Ahora estaba frente a la Hostería, y vio a una muchacha de pie en la entrada, el fuego le lamía la espalda y tenía delante un camino seguro, por donde podía escapar. No se movía. Lyubov la llamó a gritos, luego cruzó el patio y por la fuerza le arrancó las manos del quicio de la puerta donde se había aferrado, enloquecida de pánico, la arrastró y le habló con dulzura: “Vamos, amor, vamos”. Entonces ella le siguió, pero no con suficiente rapidez. Cuando cruzaban el patio, el frontispicio de la planta superior, ardiendo desde dentro, cayó lentamente hacia adelante, empujado por el maderamen del techo que se hundía. Las tejas y las vigas volaban como fragmentos de metralla; el extremo de una viga incandescente golpeó a Lyubov y le derribó. Cayó de bruces en el lago de barro iluminado por el fuego. No vio a una pequeña cazadora cubierta de piel verde que se abalanzaba sobre la muchacha, la arrastraba hacia atrás y le acuchillaba el cuello. No vio nada.
6
No hubo cantos esa noche; sólo gritos y silencio. Cuando las naves voladoras empezaron a arder, Selver sintió que habían triunfado, y las lágrimas le vinieron a los ojos, pero ninguna palabra le vino a la boca. Se alejó en silencio, el lanzallamas pesándole en los brazos, para guiar a su grupo de regreso a la ciudad.
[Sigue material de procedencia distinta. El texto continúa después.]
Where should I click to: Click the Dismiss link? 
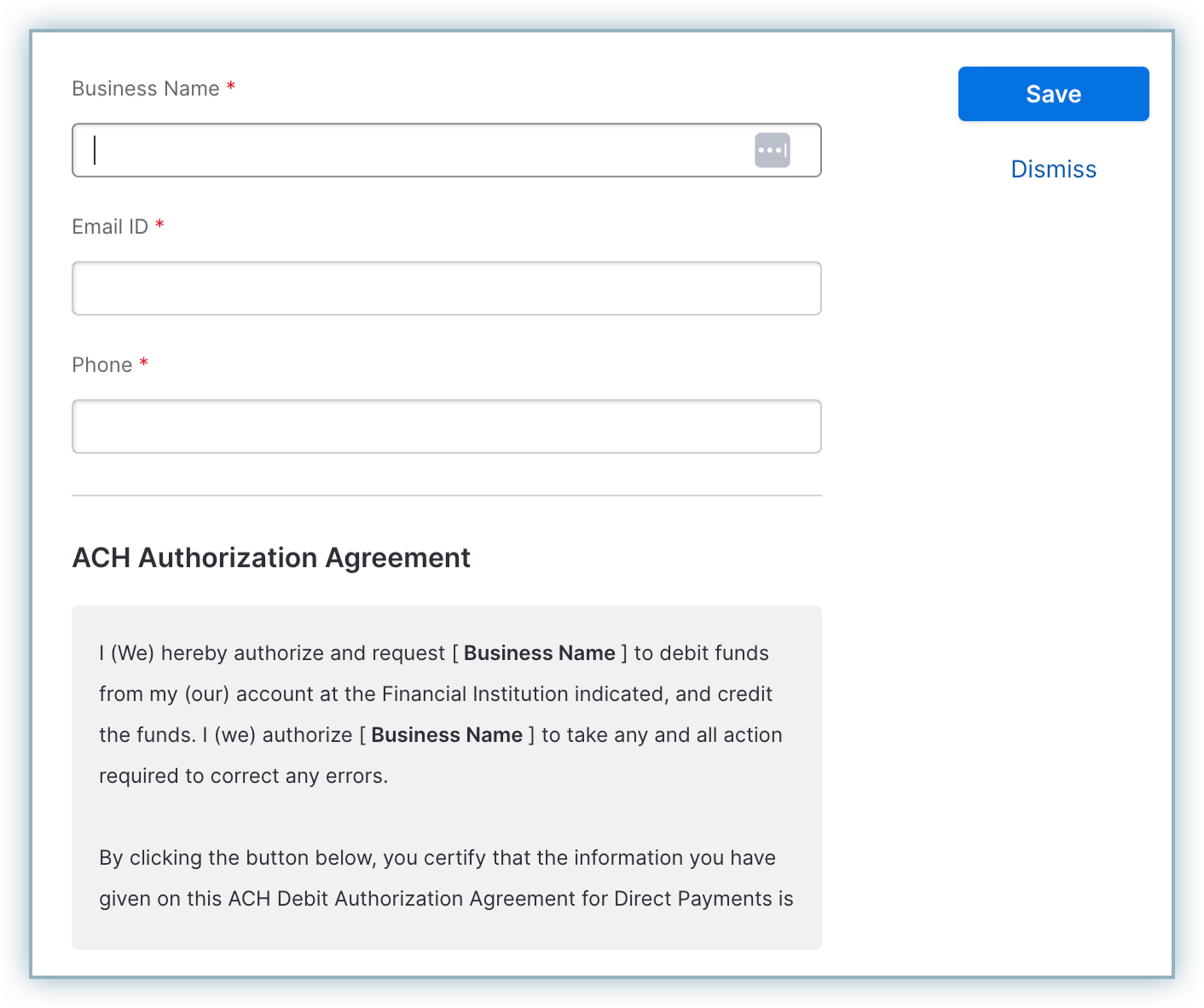coord(1053,169)
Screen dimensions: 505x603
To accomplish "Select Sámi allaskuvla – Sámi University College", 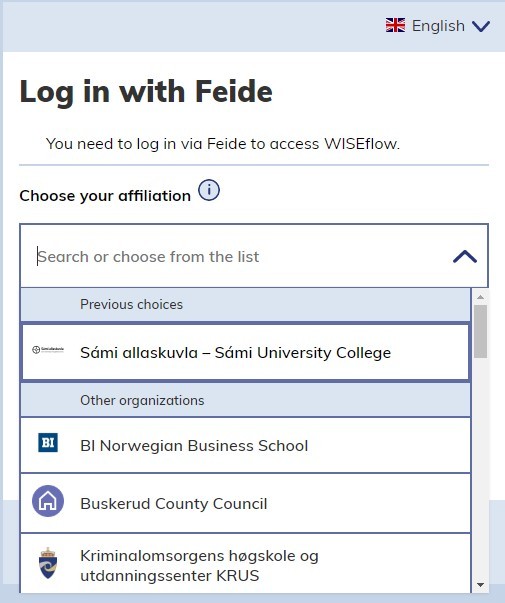I will (x=245, y=352).
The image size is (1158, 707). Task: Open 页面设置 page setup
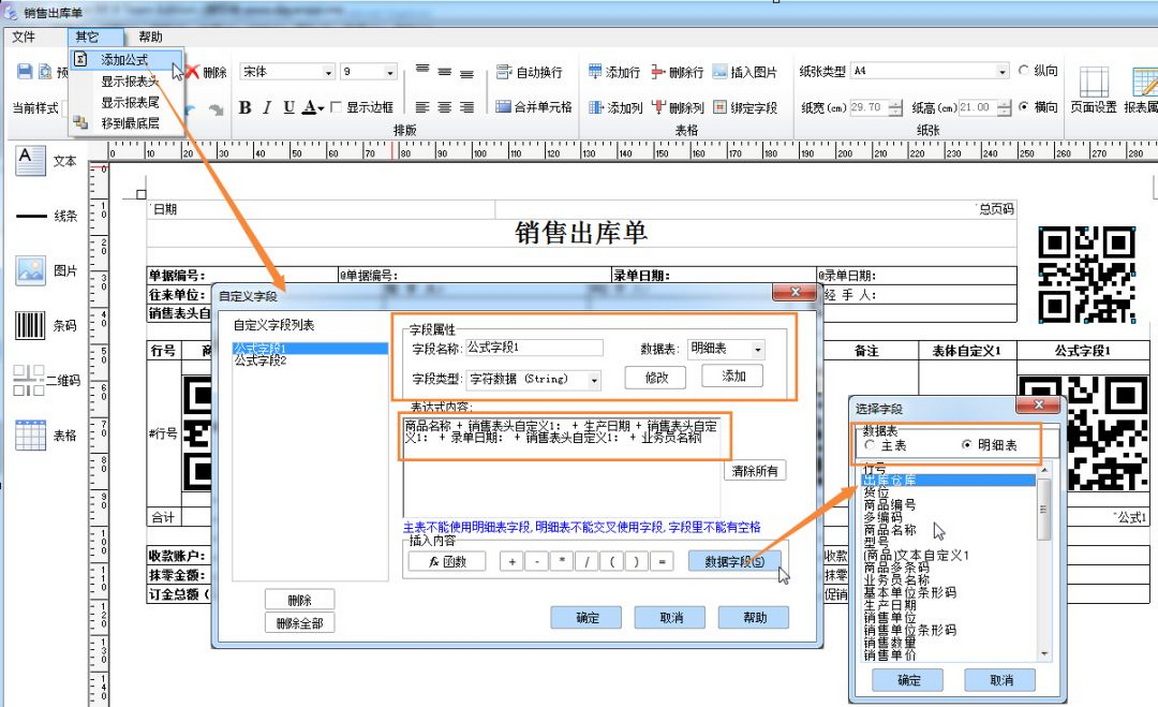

Cada grupo de gente venida del oeste y del norte era capitaneado por un ex esclavo como él, alguien que había servido a los yumenos en Central y conocía los edificios y las costumbres de la ciudad.
La mayor parte de los que habían participado en el ataque esa noche no había visto nunca la ciudad yumena; muchos de ellos no habían visto nunca a un yumeno. Habían venido porque seguían a Selver, porque eran impulsados por el mal sueño y sólo Selver podía enseñarles a dominarlo. Eran centenares y centenares, hombres y mujeres; habían aguardado en profundo silencio a las orillas de la ciudad, mientras los ex esclavos, en grupos de dos o de tres, hacían lo que consideraban más urgente: romper el acueducto, cortar los cables de distribución eléctrica desde la Central Hidroeléctrica, penetrar por la fuerza en el Arsenal y robar las armas. Las primeras muertes, las de los guardias, habían sido silenciosas, consumadas con armas de caza, lazos corredizos, cuchillos, flechas, rápidamente, en la oscuridad. La dinamita, robada aquella misma noche en el campamento de leñadores, quince kilómetros al sur, fue preparada en el Arsenal, el subsuelo del edificio del cuartel general, mientras provocaban incendios en otros sitios, y luego estalló la alarma y crepitaron las llamas y huyeron la noche y el silencio. La mayor parte del estrépito y de los estampidos de la metralla provenía de los yumenos al defenderse, pues sólo los ex esclavos habían sacado armas del Arsenal y las utilizaban; todos los demás se valían de sus lanzas, cuchillos y arcos. Pero fue la dinamita, preparada y encendida por Reswan y otros que habían trabajado en el pabellón de esclavos del campamento de leñadores, lo que produjo el ruido que dominó a todos los demás ruidos, y voló las paredes del edificio del cuartel general y destruyó los hangares y las naves.